> _WORK REQUIRED_: From the records below, print only the part that opens with the line containing "Given: Select the HEYBELİADA team name" and closes with the line containing "Task: Open the Interest over time help icon"; omit the pictures.
[Start of section]
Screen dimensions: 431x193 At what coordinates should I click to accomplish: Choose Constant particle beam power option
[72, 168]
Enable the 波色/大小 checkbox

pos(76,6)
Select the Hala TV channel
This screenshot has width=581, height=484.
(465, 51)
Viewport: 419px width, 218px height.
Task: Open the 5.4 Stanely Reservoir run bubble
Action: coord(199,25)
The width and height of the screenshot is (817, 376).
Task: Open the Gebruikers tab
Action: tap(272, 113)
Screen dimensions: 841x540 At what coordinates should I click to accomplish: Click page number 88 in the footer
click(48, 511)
[End of section]
[Start of section]
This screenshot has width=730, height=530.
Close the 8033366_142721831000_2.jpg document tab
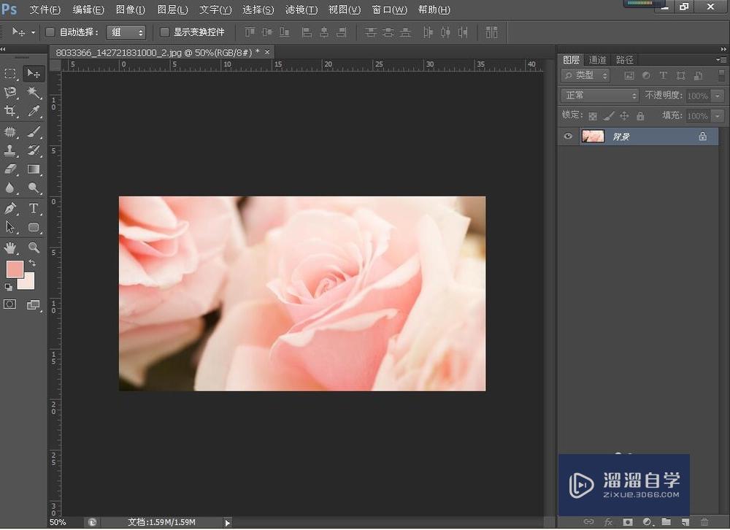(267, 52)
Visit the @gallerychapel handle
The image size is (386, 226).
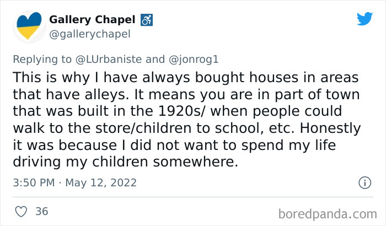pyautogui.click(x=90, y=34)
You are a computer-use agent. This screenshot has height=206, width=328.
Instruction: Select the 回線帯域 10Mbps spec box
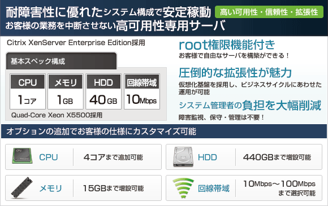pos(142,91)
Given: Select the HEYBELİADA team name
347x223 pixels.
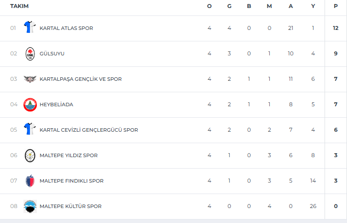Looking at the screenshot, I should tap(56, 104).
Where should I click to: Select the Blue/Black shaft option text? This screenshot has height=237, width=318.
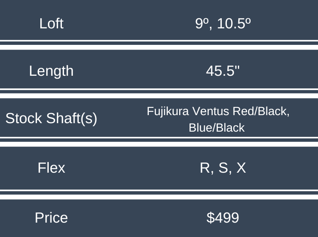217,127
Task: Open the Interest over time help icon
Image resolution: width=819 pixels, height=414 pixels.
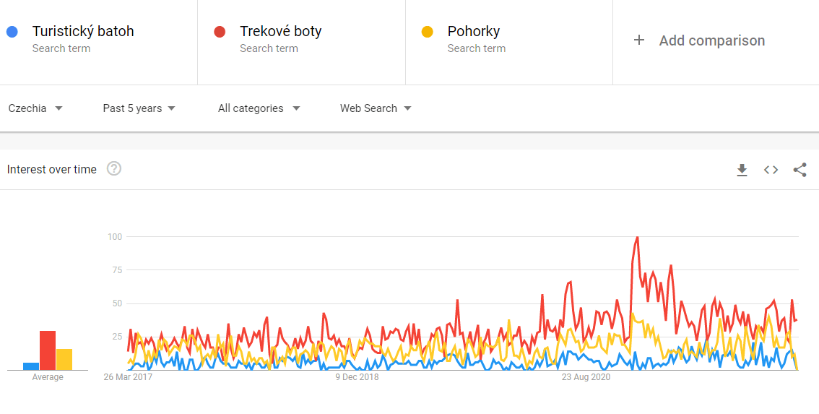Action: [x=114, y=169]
[End of section]
> _SOLUTION TO THIS EXERCISE_:
Given: Select the HEYBELİADA team name
347x223 pixels.
Looking at the screenshot, I should tap(56, 104).
Where should I click to: Select the Blue/Black shaft option text? This screenshot has height=237, width=318.
217,127
Task: Open the Interest over time help icon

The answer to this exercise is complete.